Monday, April 12, 2010

(ZIMBABWE GUARDIAN) Firms should comply or face the law: Kasukuwere

Firms should comply or face the law: Kasukuwere
By: TH-TZG
Posted: Monday, April 12, 2010 12:46 am

FOREIGN-OWNED firms operating in Zimbabwe should immediately comply with provisions of the Indigenisation and Economic Empowerment Act or face the wrath of the law, Youth Development, Indigenisation and Economic Empowerment Minister Saviour Kasukuwere has warned.

Kasukuwere said this last Friday while addressing delegates attending a National Indigenisation and Economic Empowerment Fund (NIEEF) strategic planning workshop in Kariba, a town in Mashonaland West province of Zimbabwe.

"I would like to urge eligible businesses to comply with the laws of the country and if there are any suggestions to make to Government, please let us discuss these in a frank and positive manner while going forward.

"I urge you to follow the law and not be persuaded otherwise because in case of breaching the provisions, the law will take its punitive course.

"Surely you will agree with me that compliance with the law in all jurisdictions is a major principle of good corporate governance the world over," Minister Kasukuwere said.

He said the Indigenisation and Economic Empowerment Act stipulated that indigenous Zimbabweans were entitled to have 51 percent shareholding in all foreign-owned companies operating in the country whose threshold was US$500 000 within a period of five years.

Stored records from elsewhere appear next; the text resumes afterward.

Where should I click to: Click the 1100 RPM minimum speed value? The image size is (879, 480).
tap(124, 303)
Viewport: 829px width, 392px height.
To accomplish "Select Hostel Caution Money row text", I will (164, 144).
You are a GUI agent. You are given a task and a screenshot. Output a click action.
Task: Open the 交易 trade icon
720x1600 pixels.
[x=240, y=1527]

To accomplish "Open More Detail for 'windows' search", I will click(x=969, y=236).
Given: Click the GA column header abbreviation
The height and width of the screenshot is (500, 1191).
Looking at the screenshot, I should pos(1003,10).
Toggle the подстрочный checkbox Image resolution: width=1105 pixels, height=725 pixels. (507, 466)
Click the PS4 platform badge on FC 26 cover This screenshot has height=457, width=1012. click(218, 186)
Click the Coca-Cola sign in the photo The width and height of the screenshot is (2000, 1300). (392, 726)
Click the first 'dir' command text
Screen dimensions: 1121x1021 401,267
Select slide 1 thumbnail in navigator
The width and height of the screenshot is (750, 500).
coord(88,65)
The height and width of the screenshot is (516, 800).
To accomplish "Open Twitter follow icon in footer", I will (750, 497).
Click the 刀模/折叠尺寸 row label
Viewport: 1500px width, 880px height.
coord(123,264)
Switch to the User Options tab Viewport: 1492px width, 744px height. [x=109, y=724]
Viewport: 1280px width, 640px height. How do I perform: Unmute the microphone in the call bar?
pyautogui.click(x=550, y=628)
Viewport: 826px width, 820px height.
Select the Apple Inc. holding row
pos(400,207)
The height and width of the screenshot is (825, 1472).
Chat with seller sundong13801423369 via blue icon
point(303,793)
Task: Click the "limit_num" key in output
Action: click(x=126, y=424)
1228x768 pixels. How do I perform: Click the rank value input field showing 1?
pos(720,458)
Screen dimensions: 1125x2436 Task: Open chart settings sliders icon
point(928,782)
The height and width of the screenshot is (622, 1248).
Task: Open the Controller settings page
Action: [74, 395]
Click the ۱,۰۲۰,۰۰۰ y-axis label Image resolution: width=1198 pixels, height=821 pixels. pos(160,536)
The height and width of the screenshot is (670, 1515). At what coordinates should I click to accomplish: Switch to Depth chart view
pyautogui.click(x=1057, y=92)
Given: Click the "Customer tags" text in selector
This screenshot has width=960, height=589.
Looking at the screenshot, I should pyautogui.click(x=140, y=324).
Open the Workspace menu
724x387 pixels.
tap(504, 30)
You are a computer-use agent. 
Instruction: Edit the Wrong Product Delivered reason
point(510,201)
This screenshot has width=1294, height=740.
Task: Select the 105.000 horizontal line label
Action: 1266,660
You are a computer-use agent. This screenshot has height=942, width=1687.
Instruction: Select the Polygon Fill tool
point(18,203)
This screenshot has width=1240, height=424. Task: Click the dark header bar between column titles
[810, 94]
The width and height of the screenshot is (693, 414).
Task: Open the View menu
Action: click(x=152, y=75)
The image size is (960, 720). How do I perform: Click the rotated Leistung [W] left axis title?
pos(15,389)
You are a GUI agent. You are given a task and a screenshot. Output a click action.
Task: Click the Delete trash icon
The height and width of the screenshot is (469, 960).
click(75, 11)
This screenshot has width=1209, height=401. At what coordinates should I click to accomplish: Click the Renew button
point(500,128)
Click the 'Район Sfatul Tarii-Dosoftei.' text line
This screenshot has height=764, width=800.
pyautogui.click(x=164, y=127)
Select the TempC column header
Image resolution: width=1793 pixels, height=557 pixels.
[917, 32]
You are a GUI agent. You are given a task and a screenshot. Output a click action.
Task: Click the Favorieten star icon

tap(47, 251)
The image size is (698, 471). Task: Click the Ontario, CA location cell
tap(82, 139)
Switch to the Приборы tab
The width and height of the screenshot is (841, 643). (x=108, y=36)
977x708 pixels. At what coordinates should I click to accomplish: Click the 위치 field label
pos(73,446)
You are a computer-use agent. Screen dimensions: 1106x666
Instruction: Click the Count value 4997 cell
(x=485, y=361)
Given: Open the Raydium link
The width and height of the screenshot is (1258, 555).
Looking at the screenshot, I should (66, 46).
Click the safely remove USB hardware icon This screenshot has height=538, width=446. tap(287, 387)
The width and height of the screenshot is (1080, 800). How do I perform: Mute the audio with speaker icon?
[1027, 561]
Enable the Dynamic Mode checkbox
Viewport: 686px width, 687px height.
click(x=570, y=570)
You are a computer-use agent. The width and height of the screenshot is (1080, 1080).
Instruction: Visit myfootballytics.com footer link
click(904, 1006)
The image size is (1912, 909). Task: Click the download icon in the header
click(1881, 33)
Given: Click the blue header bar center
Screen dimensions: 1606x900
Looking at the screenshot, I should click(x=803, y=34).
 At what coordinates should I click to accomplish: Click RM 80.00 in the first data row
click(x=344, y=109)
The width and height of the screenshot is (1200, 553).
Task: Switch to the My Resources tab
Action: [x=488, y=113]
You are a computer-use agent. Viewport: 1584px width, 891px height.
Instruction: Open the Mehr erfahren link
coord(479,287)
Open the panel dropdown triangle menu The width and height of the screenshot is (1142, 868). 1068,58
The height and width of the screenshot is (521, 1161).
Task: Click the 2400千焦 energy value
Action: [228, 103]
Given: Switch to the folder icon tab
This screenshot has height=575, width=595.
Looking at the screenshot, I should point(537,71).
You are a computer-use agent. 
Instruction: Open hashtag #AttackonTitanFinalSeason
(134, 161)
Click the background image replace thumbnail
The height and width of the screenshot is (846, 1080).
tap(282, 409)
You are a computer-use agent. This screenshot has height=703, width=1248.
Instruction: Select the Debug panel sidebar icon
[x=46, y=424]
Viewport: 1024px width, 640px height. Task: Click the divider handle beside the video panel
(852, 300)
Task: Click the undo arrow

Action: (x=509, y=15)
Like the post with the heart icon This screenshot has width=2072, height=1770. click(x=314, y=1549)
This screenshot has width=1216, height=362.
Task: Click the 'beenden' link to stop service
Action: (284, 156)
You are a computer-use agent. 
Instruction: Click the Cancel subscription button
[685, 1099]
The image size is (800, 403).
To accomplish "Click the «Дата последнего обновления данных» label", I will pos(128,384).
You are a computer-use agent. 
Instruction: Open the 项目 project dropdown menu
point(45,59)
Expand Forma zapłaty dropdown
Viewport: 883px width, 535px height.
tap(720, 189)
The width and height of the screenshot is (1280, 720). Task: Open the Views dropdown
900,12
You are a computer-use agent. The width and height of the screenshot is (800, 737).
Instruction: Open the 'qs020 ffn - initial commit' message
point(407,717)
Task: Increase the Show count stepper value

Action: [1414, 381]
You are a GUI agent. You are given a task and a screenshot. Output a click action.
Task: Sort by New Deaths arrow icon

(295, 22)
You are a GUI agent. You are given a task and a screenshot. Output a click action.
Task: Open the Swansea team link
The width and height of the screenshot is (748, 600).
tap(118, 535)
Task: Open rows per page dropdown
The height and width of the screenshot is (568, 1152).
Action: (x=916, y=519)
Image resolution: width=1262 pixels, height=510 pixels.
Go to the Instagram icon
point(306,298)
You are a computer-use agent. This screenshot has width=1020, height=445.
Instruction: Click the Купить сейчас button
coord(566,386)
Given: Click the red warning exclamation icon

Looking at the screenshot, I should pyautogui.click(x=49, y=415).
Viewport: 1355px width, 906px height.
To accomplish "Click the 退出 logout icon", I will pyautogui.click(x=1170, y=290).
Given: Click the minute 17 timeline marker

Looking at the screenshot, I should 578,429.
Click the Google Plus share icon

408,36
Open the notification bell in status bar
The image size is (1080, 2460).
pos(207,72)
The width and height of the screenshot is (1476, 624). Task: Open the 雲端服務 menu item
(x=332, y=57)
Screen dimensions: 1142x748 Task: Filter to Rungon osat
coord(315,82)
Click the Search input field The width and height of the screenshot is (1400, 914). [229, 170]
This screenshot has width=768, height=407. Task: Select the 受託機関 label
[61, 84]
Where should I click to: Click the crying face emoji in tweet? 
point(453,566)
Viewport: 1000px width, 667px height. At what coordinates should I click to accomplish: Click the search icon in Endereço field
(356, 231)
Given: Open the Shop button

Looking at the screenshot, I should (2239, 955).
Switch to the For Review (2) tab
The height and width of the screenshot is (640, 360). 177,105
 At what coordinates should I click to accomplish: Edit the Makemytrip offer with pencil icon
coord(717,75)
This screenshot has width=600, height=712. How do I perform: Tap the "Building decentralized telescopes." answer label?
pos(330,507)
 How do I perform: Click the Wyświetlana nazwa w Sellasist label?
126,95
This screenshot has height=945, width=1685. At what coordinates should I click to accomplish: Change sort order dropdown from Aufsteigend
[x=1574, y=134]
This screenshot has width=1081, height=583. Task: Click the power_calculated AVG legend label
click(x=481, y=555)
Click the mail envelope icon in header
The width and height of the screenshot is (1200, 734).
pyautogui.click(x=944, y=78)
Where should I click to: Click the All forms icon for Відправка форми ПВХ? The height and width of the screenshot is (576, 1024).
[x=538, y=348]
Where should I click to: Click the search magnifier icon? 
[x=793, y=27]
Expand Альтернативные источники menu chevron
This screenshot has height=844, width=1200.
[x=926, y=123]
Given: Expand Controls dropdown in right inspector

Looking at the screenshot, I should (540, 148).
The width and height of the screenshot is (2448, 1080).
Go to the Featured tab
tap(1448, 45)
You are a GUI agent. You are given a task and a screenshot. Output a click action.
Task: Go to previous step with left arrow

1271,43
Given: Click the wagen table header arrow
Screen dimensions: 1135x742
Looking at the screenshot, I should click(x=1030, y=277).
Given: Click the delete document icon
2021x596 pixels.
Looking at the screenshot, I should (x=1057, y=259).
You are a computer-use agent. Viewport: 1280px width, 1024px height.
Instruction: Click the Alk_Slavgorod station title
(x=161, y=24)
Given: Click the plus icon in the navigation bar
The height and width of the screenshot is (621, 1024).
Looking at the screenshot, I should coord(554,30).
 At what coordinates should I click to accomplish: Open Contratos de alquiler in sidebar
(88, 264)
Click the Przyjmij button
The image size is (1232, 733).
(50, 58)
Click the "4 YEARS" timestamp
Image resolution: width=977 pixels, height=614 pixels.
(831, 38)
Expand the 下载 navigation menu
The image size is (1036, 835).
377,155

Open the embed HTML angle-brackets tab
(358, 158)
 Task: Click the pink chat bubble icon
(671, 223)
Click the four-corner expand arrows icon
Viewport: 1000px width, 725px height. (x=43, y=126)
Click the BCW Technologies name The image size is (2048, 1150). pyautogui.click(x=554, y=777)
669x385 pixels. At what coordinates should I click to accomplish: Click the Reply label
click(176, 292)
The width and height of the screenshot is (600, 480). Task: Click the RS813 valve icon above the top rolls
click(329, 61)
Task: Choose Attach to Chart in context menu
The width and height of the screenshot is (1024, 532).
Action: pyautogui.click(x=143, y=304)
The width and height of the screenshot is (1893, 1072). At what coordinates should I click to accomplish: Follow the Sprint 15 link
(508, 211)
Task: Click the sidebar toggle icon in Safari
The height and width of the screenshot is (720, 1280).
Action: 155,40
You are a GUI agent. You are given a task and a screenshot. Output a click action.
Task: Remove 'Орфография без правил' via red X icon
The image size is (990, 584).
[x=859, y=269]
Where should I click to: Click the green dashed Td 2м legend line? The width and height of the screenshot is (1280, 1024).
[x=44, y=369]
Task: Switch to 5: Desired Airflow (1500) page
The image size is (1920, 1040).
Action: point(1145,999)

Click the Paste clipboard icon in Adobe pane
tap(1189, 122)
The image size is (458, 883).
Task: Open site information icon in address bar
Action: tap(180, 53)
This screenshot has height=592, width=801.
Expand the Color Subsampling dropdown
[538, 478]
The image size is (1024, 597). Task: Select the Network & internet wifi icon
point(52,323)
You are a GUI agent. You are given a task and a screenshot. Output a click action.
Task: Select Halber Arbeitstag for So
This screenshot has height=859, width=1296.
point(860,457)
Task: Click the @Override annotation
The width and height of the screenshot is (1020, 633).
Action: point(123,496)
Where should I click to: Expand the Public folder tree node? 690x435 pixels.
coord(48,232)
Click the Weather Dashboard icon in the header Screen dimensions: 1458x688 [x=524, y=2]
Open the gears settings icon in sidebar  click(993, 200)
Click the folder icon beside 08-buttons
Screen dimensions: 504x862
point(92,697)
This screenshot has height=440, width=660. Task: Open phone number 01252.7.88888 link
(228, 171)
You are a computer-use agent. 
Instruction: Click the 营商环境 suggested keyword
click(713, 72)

"There is no going back on this programme and we are going to make sure we achieve our desired objectives of seeing our people countrywide empowered.

"Empowerment is an attitudinal issue. It is a mind game and we don’t have to fear anything because we are going to make it," he said.

The first phase of the indigenisation drive in the country is for all companies in the country to to provide an indigenisation implementation plan to the government by Thursday April 15.

NIEEF board chairman, David Chapfika, said the current indigenisation drive reflected the final stages of the liberation struggle after the land reform programme.

He said: "This NIEEF has been mandated by the Minister to ensure and implement the Act. We are looking at making sure that we indigenise the economy based on sectors specific and we are going to make sure that implementation of this Act is done professionally.

"We want to make sure that we stimulate growth of the economy and we are going to be a professionally run organisation and we want to make sure we achieve the desired objectives of the five year strategic plan," Mr Chapfika said.

He said his board was mobilising funds for indigenous Zimbabweans who would need capital assistance, adding that efforts were being made to ensure that not only a few elites benefit from the programme.

Affirmative Action Group secretary general Mr Tafadzwa Musarara said: "In the implementation of this law, there must be listing of conglomerates who have for too long shunned the ZSE because they did not want to share the stake with indigenous Zimbabweans.

"There should also be a mechanism of prosecuting those foreigners who want to put Zimbabweans as fronts. This is already a law and people should now focus on how they are going to implement the provisions of the law."

Zimbabwe Indigenous Economic Empowerment Organisation president Mr Paddington Japajapa, said they were going to request that Minister Kasukuwere invoke section 21 of the 3rd schedule of the Act, which provided for reserved sectors of the economy for indigenous Zimbabweans.